MEINUNG/ PALÄSTINA
![Warum lobt der Westen Malala, ignoriert aber Ahed? Palästinensischer Aktivist Ahed mit ihrer Mutter Nariman [Al Jazeera]](https://i0.wp.com/www.aljazeera.com/mritems/imagecache/mbdxxlarge/mritems/Images/2017/12/19/2666b6face994d5ca948bad307e998d7_18.jpg)
Die israelische Polizei hat hier eine ähnliche Strategie verfolgt. Sie haben sich für eine Verlängerung der Haft von Ahed ausgesprochen, weil sie “eine Gefahr” für Soldaten (Staatsvertreter) darstellt und das Funktionieren des Staates behindern könnte (die Untersuchung).
Unbewaffnete Palästinenser wie Ahed, die einfach nur ihr Recht auf das Wohl ihrer Familie mit der ganzen Macht ihrer16-jährigen Hand ausübte, wie ein Terrorist zu misshandeln, ist unergründlich.
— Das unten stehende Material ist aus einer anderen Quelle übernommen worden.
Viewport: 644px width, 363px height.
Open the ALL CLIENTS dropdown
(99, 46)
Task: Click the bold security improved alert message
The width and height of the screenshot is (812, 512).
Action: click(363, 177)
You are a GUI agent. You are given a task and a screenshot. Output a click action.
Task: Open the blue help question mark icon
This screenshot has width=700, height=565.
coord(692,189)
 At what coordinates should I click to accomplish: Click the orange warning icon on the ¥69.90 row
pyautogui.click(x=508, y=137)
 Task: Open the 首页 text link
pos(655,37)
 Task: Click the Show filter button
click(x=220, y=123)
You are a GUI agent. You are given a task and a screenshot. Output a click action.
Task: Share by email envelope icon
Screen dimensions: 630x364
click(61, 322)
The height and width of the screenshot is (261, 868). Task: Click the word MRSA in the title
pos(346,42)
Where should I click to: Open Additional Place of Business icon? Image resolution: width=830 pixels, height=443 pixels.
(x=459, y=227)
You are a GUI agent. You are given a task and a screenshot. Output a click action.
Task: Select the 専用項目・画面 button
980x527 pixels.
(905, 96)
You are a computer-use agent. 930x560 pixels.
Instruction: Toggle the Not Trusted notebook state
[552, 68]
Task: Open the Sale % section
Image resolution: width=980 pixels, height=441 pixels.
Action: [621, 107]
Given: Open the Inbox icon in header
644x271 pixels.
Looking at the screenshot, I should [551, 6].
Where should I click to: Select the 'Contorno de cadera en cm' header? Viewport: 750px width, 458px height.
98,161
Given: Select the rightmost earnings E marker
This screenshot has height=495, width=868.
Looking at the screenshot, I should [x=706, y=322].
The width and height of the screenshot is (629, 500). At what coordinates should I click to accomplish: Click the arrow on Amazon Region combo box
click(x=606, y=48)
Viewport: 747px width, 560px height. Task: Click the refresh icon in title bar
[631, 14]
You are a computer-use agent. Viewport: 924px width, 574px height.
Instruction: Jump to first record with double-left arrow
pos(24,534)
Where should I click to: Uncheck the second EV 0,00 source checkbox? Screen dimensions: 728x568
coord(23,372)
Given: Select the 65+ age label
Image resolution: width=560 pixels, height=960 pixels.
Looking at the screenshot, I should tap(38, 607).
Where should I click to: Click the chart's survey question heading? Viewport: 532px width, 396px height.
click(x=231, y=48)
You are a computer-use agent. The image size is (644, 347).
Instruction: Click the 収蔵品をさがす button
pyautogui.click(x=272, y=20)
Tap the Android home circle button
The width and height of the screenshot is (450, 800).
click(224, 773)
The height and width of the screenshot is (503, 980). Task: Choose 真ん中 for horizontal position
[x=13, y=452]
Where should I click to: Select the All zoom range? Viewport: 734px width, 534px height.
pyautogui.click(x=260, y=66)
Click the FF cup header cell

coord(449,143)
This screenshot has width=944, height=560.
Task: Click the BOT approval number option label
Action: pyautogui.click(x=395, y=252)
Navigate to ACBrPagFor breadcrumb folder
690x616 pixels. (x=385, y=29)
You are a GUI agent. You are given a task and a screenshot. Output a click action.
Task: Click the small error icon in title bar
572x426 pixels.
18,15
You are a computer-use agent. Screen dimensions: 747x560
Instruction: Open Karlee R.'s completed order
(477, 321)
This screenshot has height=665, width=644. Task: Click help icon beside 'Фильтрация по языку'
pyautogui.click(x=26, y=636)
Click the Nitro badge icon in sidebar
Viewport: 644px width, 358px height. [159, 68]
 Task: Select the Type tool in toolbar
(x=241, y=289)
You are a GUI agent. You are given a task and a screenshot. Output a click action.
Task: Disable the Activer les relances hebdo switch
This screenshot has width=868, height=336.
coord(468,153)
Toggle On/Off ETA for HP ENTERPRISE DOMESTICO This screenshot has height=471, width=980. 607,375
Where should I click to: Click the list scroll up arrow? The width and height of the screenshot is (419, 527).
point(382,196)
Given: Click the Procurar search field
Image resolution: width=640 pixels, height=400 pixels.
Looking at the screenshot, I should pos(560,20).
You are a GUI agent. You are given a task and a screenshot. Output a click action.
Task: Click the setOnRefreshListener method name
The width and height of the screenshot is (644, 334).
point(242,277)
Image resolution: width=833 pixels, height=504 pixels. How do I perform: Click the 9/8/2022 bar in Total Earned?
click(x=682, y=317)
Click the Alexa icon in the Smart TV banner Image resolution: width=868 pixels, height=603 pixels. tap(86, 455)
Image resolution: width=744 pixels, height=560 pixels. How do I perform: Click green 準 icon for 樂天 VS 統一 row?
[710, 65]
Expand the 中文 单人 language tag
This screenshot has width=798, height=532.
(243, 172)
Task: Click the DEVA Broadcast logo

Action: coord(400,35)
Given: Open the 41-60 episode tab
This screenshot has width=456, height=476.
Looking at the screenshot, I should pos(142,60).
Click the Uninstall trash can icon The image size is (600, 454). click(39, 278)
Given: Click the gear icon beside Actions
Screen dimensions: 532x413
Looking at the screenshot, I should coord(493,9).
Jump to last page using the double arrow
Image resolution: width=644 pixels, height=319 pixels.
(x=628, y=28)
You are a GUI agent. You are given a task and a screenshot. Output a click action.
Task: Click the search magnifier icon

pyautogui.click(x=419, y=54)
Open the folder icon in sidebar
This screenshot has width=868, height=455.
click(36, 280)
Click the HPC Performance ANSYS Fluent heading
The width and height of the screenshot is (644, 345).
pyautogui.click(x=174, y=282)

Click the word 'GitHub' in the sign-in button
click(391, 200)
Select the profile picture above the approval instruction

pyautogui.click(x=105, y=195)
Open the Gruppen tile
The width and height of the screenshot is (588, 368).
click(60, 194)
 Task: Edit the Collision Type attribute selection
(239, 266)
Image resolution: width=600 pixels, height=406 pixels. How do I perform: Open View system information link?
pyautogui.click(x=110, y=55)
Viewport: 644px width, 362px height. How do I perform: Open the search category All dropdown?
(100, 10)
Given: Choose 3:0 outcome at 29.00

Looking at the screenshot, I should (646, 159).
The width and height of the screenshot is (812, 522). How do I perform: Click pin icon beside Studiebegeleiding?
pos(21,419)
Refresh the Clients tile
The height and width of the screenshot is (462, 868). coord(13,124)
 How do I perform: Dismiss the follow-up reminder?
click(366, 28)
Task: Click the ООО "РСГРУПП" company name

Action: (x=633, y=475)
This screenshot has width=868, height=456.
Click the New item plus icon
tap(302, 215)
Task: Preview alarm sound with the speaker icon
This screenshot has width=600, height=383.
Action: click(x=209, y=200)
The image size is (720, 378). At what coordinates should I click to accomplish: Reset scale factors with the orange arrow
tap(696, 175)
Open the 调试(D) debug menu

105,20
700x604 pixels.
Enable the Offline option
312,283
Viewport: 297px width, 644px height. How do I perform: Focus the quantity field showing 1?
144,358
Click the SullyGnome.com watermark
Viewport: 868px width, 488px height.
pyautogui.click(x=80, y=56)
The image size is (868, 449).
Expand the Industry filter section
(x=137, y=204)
Solche Rahmungen ebnen den Weg für die Zulassung übermäßiger Folter – Israels Bildungsministerin Naftali Bennett zum Beispielmöchte , dass Ahed und ihre Familie “ihr Leben im Gefängnis beenden”.
Aheds Leiden enthüllt auch die selektive Humanität des Westens, wobei nur bestimmte Körper und Ursachen als interventionsfähig erachtet werden.
Die Anthropologin Miriam Ticktin argumentiert, dass die Sprache der Moral, um körperliches Leiden zu lindern, heute in humanitären Organisationen vorherrschend ist, aber nur bestimmte Arten von leidenden Körpern als dieser Pflege würdig erachtet werden. Dazu gehören der außergewöhnlich verletzte weibliche Körper und der krankhaft kranke Körper.

Solch eine Vorstellung von Leiden normalisiert arbeitende und ausgebeutete Körper: “Dies sind nicht die Ausnahme, sondern die Regel und werden daher disqualifiziert.”
Ich HEMEN der Arbeitslosigkeit, Hunger, Androhung von Gewalt, Brutalität der Polizei und Verunglimpfung der Kulturen werden so oft nicht verdient humanitäre Intervention in Betracht gezogen. Solche Formen des Leidens werden als notwendig und sogar unvermeidlich angesehen. Ahed passt daher nicht zum idealen Opfer-Thema für transnationale Interessenvertretung.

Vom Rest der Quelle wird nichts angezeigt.